Visual Prompt Tuning for Test-time Domain Adaptation

TL;DR

This work tackles the challenge of test-time domain adaptation without access to source data by freezing a ViT backbone and learning a small set of visual prompts. It combines memory-bank based pseudo-labeling with a hierarchical self-supervised regularization framework tailored for prompts, enabling robust adaptation with few tunable parameters. Across VisDA-C, ImageNet-C, and DomainNet-126, DePT achieves state-of-the-art results and demonstrates strong data efficiency, including competitive performance with only 1% of target data and in online/multi-source settings. The approach offers a practical, parameter-efficient path for deploying domain-adaptive vision models in real-world scenarios.

Abstract

Models should be able to adapt to unseen data during test-time to avoid performance drops caused by inevitable distribution shifts in real-world deployment scenarios. In this work, we tackle the practical yet challenging test-time adaptation (TTA) problem, where a model adapts to the target domain without accessing the source data. We propose a simple recipe called \textit{Data-efficient Prompt Tuning} (DePT) with two key ingredients. First, DePT plugs visual prompts into the vision Transformer and only tunes these source-initialized prompts during adaptation. We find such parameter-efficient finetuning can efficiently adapt the model representation to the target domain without overfitting to the noise in the learning objective.

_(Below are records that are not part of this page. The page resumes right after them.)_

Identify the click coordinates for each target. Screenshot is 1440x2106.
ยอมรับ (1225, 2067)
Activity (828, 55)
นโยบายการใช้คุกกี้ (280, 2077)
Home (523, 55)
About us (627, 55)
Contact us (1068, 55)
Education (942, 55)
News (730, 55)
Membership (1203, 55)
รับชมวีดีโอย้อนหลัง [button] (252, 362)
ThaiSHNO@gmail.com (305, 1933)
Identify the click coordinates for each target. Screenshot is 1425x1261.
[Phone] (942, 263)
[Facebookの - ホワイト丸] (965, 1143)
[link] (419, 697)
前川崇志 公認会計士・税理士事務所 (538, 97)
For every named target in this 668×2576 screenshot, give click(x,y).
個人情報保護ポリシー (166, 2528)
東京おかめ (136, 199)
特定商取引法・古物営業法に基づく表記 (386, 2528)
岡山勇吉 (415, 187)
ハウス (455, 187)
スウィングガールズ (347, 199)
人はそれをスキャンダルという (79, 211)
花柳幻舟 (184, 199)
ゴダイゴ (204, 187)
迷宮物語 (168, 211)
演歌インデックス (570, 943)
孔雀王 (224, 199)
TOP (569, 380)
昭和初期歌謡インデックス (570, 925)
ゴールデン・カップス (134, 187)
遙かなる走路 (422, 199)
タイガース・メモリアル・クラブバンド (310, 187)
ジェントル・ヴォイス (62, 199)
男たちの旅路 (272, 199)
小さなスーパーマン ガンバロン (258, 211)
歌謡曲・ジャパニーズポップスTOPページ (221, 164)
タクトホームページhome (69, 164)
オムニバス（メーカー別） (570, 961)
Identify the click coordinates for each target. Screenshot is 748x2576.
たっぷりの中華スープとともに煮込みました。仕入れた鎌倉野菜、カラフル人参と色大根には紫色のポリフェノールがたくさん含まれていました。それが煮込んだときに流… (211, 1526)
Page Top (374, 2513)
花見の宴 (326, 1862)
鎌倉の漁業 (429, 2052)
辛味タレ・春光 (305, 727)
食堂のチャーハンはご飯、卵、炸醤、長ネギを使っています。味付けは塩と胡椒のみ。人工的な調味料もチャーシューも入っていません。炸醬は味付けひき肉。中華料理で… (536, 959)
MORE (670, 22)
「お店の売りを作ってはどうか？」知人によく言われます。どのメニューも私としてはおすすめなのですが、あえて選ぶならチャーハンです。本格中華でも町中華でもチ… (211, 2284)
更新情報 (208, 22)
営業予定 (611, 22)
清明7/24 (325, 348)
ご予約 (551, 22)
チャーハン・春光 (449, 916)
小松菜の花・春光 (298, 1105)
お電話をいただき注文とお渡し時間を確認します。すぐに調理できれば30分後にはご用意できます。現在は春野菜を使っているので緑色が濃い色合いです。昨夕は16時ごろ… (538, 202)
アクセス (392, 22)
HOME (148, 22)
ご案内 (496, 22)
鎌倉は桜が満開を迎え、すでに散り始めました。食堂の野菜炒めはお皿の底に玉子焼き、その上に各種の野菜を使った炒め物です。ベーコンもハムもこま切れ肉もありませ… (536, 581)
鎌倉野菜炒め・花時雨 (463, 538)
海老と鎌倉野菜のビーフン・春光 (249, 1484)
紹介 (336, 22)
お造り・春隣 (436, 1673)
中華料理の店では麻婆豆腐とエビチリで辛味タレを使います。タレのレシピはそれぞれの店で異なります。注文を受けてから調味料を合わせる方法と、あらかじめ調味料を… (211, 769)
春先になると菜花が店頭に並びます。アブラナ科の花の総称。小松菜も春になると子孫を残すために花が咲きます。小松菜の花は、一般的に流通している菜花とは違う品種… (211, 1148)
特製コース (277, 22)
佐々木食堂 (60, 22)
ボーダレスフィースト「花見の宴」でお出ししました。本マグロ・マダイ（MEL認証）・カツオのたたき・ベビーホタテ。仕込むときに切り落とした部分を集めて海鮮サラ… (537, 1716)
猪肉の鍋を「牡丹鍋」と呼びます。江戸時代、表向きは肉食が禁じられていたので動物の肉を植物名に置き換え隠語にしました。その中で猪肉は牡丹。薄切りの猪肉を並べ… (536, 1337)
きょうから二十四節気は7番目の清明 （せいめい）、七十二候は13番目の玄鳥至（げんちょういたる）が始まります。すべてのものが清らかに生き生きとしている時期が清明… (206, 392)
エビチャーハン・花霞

Second, DePT bootstraps the source representation to the target domain by memory bank-based online pseudo-labeling. A hierarchical self-supervised regularization specially designed for prompts is jointly optimized to alleviate error accumulation during self-training. With much fewer tunable parameters, DePT demonstrates not only state-of-the-art performance on major adaptation benchmarks VisDA-C, ImageNet-C, and DomainNet-126, but also superior data efficiency, i.e., adaptation with only 1\% or 10\% data without much performance degradation compared to 100\% data. In addition, DePT is also versatile to be extended to online or multi-source TTA settings.
Paper Structure (24 sections, 11 equations, 5 figures, 10 tables)

This paper contains 24 sections, 11 equations, 5 figures, 10 tables.

Figures (5)

  • Figure 1: The test-time adaptation performance of different methods with respect to the data ratio on the VisDA dataset. The number in the legend denotes the number of tunable parameters. DePT-G outperforms previous SOTA AdaContrast on 100% target data with only 0.19% tunable parameters. The superiority of DePT is more significant on the low data settings.
  • Figure 2: The overview of DePT. (A) We split ViT into multiple stages and prepend prompts to the input of each stage. The prompts, along with the backbone, are initialized with labeled source domain data. Only prompts and the classification head (in red) are finetuned during adaptation, while the backbone is frozen (in blue). (B) The proposed adaptation framework. The pseudo labels of target data are first predicted and then refined by memory bank-based soft voting for self-training. A hierarchical self-supervised objective is proposed to improve target representation and alleviate error accumulation of self-training.
  • Figure 3: (A) Performance comparison on VisDA-C dataset with different data ratio for TTA. DePT shows less performance degradation when the training data reduces. (B) t-SNE visualization of the DePT-G model before and after adaptation on VisDA-C dataset. Different color denotes classes.
  • Figure 4: The curve of average accuracy of evaluation v.s. training steps with 100% data and 1% data on VisDA-C dataset.
  • Figure 5: Our method is easy to extend to multi-source domain adaptation setting, where only the corresponding phase needs to be modified.